**What the exercise asks**
Output the line containing "Open myayaa22's avatar on the top comment" and each line after it through the end of the data, exactly as written, with pictures left out.

━━━ Data supplied

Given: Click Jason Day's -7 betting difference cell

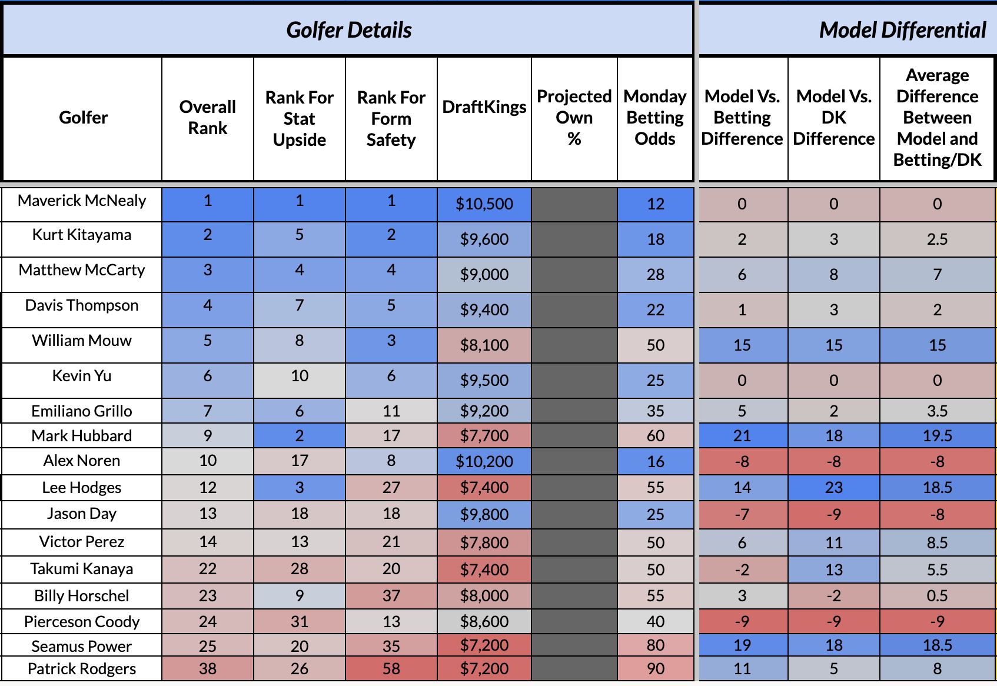Looking at the screenshot, I should pyautogui.click(x=742, y=515).
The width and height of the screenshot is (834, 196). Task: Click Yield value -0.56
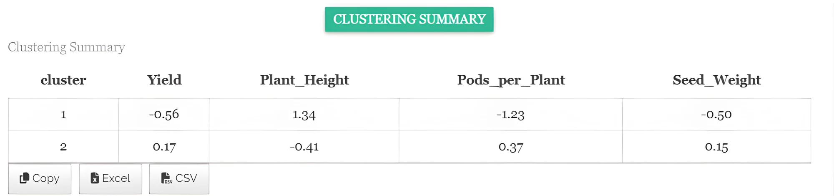(164, 115)
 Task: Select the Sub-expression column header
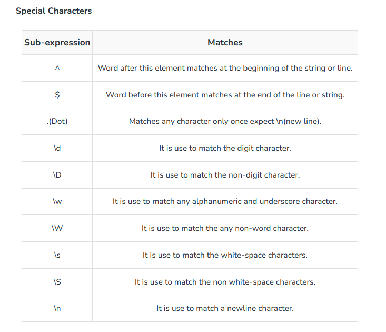point(57,42)
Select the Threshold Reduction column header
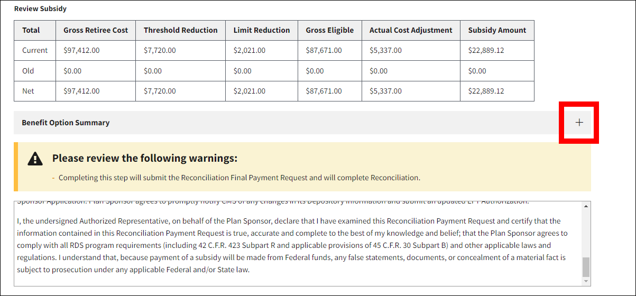The width and height of the screenshot is (636, 296). [180, 31]
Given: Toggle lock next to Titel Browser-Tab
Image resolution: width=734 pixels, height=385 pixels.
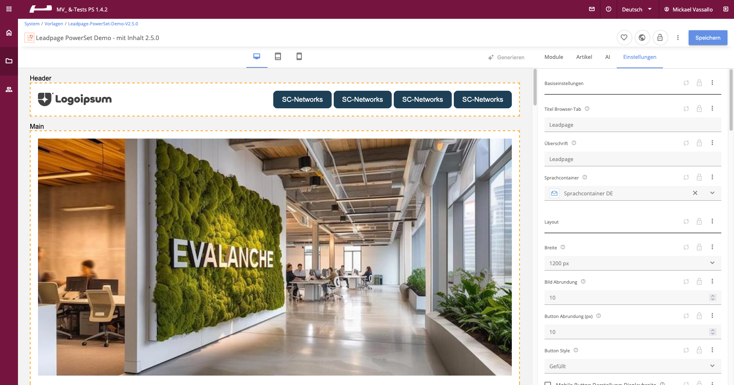Looking at the screenshot, I should tap(699, 109).
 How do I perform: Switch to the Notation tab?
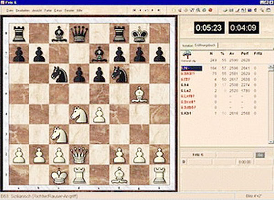188,45
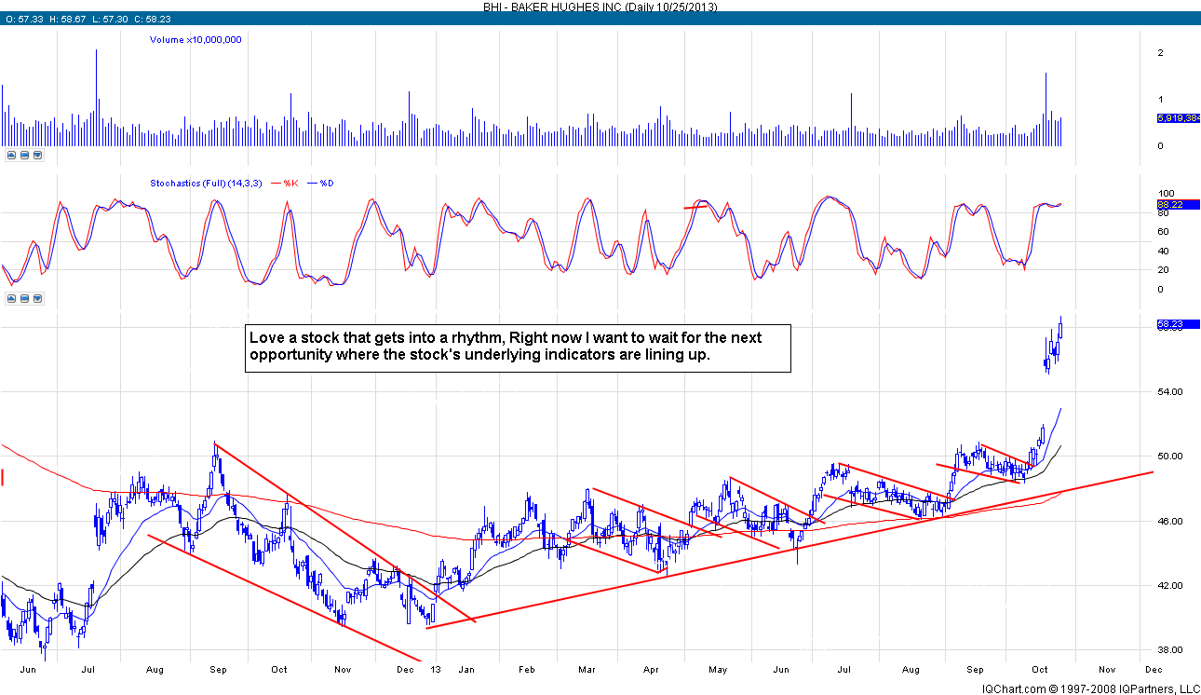
Task: Select the 'Love a stock' annotation text box
Action: tap(518, 348)
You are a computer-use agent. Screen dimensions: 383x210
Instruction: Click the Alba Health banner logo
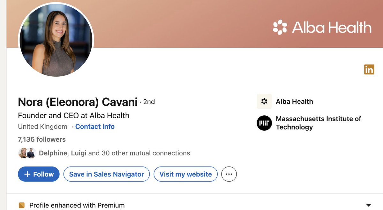322,27
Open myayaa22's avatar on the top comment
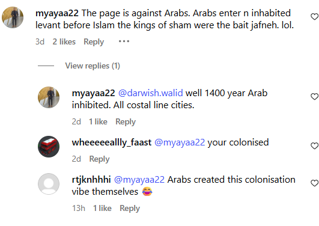 point(13,17)
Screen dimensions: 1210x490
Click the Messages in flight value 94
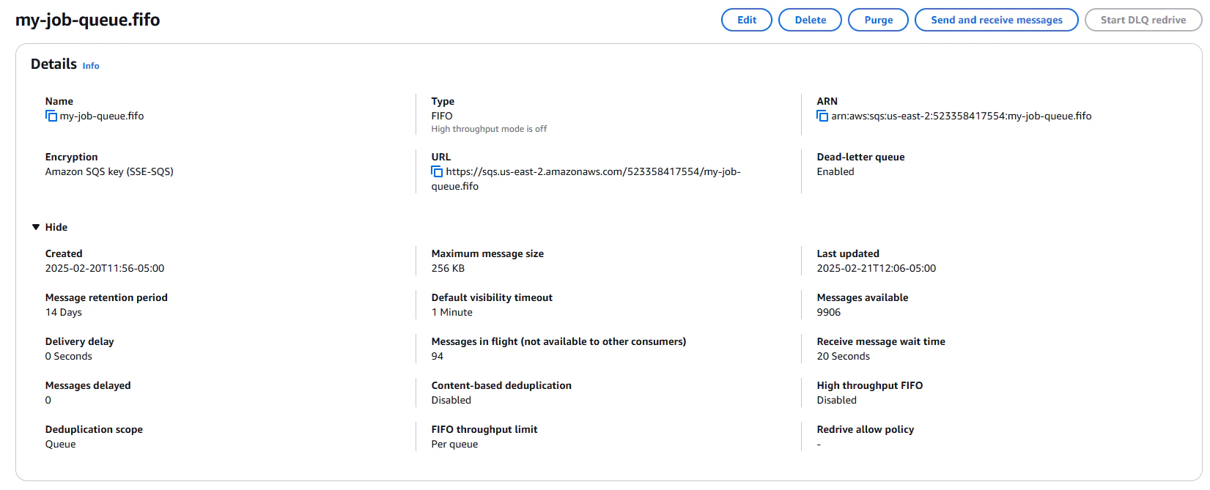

━━━━━━

**Output for this task**
Open myayaa22's avatar on the top comment
 point(13,17)
Screen dimensions: 1210x490
Click the Messages in flight value 94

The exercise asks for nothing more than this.